There is a dream that the place you await does in fact like in wait for you. This is the dream of the traveler.

and

This is a sort of proof of something I have long believed: that reason and sensical behavior are not always necessary if there exists some small flood of kindness.

I loved the character established only by our narrator’s (the father’s), remembrances – his late wife, the boy’s mother. She was a successful performer before marrying the father and having the son. Whereas the father, a doctor by profession, was a healer and an observer of people, the mother, a clown, was able to exist and even synchronize with people. Ball admits to casting himself as the father in this novel, the role he imagined that he would be playing in his adulthood.
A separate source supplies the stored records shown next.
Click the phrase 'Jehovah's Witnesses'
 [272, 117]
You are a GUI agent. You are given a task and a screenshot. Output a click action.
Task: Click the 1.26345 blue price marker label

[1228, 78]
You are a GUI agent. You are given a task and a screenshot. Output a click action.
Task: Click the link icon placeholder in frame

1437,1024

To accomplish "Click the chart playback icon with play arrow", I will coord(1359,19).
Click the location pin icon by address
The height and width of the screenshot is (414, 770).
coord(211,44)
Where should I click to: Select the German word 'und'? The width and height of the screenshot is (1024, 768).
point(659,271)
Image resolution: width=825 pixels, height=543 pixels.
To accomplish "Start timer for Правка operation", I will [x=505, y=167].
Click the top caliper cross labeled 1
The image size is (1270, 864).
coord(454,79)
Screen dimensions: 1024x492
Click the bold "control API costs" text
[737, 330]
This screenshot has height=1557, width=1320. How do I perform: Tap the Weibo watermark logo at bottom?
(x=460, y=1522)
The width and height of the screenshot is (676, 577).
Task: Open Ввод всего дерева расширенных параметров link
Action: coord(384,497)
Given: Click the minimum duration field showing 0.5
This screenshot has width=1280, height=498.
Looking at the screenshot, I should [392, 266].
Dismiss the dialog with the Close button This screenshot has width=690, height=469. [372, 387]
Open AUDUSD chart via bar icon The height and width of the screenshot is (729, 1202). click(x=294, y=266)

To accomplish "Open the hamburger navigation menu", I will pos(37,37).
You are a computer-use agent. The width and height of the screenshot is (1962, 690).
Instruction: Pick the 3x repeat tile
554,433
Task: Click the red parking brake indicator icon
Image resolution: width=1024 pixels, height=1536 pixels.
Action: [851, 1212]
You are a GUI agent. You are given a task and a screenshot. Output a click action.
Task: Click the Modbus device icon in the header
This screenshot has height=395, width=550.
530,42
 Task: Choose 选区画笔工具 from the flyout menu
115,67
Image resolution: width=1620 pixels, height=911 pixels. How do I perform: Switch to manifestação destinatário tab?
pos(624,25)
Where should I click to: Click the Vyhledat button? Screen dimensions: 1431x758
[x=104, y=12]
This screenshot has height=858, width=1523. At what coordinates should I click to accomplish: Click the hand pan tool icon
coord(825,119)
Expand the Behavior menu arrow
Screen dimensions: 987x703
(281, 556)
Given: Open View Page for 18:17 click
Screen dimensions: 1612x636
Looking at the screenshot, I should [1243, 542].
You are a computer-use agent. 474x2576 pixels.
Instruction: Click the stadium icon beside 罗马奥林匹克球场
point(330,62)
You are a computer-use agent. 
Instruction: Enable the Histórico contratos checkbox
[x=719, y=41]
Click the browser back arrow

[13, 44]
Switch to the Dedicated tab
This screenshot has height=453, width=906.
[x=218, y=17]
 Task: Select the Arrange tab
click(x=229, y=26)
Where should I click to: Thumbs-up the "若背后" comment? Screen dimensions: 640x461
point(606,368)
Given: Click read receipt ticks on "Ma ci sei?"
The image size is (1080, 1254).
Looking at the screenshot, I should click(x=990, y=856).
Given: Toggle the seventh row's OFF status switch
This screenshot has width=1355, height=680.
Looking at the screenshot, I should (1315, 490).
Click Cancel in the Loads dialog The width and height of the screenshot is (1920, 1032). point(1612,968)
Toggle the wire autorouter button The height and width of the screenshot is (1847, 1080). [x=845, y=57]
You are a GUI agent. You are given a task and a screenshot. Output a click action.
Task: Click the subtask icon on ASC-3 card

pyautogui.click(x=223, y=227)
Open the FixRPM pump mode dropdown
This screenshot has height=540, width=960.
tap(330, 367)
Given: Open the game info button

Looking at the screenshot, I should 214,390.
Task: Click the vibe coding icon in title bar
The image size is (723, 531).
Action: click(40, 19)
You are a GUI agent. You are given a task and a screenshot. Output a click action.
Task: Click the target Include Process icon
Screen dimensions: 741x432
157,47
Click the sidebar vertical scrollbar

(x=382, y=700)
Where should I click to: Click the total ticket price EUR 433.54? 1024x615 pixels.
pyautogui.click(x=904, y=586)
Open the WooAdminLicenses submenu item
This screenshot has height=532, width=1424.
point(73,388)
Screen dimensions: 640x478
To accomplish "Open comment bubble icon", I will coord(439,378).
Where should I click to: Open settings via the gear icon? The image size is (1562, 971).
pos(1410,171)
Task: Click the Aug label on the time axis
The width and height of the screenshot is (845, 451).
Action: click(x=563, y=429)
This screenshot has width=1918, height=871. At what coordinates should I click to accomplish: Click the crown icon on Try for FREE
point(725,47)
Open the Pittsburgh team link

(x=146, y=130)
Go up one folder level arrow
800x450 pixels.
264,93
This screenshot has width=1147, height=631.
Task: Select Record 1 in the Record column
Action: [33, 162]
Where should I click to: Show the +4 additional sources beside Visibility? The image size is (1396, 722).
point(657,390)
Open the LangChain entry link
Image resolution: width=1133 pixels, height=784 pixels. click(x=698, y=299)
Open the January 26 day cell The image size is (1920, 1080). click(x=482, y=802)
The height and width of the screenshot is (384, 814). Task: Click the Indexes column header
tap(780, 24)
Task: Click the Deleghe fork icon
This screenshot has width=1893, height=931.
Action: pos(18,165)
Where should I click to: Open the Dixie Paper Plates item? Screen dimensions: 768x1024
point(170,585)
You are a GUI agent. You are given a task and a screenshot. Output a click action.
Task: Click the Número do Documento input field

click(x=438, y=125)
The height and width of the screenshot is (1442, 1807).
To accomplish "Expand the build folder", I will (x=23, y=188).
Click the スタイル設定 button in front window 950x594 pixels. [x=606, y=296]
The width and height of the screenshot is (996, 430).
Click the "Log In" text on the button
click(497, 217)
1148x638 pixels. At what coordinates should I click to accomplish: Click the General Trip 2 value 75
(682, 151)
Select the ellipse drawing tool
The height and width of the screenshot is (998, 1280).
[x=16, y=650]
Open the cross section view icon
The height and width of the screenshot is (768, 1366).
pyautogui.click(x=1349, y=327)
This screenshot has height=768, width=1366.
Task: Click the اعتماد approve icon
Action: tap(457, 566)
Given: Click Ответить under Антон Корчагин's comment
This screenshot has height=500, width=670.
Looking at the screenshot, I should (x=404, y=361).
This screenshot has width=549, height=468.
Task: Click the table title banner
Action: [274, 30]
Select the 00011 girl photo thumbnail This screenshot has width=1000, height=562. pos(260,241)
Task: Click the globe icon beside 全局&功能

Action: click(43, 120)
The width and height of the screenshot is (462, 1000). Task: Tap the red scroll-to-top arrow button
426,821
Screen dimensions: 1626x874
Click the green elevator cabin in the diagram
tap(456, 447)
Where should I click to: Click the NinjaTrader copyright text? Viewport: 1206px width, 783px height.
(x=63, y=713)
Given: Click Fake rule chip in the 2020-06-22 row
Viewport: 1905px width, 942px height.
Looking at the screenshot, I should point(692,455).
I believe, as an author, he is also describing a side of himself in this description of the mother:

Also, she thought the person she was in her letters was someone she herself did not know until the letter was written and then it was like she was meeting herself.

I loved the section about the photographs. How the parents had provided the boy with photographs of people and places that he knew and that he could arrange and rearrange on a wall of his room. An activity, an exercise, perhaps to allow the boy to see his world in a different way and to give his parents an understanding of how the boy saw his world.

I loved how the book was physically laid out. I loved Ball’s writing. My husband has a (HORRIBLE AND UNACCEPTABLE) habit of opening a book to the middle and reading a few pages as a way of judging if the book is worthy of his time. I probably would not think much of Ball’s writing style if I did that; odd spacing/formatting and stream-of-consciousness, run-on sentences. All of which are completely appropriate and totally work within the context of the narrator observing and describing his world.

Forget what I wrote earlier about Census being difficult to recommend universally. You, few but loyal followers, should read this book. And then we should talk about it. This is my first book to read for the 2019 Tournament of Books. This one will be hard to top.